Archive for August, 2007

Snake Preview of IRW-2007-9

August 31, 2007

Constrained Co-Occurrence Searches

“Unlike AND and EXACT searches, constrained co-occurrence searches (cc searches), consists in searching within a text window wherein search terms are either unordered, as in proximity searching, or ordered, as in adjacency searching. Thus, cc searching is a contextual way of searching within similar neighboring terms.

Here is a snake preview of the September issue of IR Watch - The Newsletter.

IRW-2007-9: Constrained Co-Occurrence Searches

In this issue:

Introduction
AND Searches
EXACT Searches
CC Searches Defined
Proximity Searches
Automated Search Modes
Adjacency Searches
CC Searches at ONR
Differential CC Searches
Testing the ONR Algorithm
CC Searches and Keyword Research
CC Searches and Search Commands
CC Searches vs. Google’s Tilde Operator
Conclusion
References
IR Thoughts - News, Research, and Events
Terms of Use and Copyright

If you are a subscriber this issue should be in your inbox during the day.

Random Notes

August 30, 2007

I’m putting the final touches to IR Watch, now in its first year of publication. I started the project a year ago. Thank you for your support.
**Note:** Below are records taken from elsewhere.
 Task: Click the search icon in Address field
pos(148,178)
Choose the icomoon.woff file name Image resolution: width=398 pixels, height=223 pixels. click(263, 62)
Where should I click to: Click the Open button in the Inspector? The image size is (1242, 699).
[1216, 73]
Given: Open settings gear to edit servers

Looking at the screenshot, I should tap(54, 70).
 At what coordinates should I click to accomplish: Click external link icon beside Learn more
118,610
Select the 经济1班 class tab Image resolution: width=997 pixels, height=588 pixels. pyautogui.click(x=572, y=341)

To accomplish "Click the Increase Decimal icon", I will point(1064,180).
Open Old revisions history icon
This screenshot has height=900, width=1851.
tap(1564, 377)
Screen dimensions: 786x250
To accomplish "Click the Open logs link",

Tomorrow I will post a sneak preview of the September issue. This one is about research conducted at the Office of Naval Research in the area of search modes. If you are a keyword researcher you need to read this issue.

I’m also researching a large repository of obscure databases, accessible through ftp. If you are a KDD researcher, you will love to know about these.

A Call to Expose SEO Liars

August 29, 2007

Since A Call to SEOs claiming to Sell LSI many are finally realizing they were taken/gamed by crook SEOs selling snake oil in the form of spurious LSI arguments. It is now time to issue a call to expose all these sinisters marketers that are giving a black eye to the search marketing industry. So, you are welcome to join great guys like Mike Duz, David Petar, and Mike Grehan and expose these people.

If you prefer, do like Dan Thies and blog about their myths. In Lies, Damn Lies, Thies has exposed another old SEO myth: keyword density. Here are additional reasons against this myth many marketers are still hanging around:

2007/05/09 Keyword Density Myth - The Devil’s Advocate

2007/05/07 Keyword Density (KD): Revisiting an SEO Myth

On the Evolution of SEO Myths

The evolution of KD myths and KD tools within SEO circles is anecdotal. It is quite similar to the evolution of LSI-based SEO myths promoted by almost the same marketers. There is a clear pattern of deception:

Repeat a hearsay many times, spin it, play with words, convince cheerleaders to repeat like parrots your hearsays and then repeat everything again until many cheerleaders, peers, and “experts” repeat your nonsense in blogs and seo books. Invent formulas out of thin air and tools that support these, etc, etc, etc.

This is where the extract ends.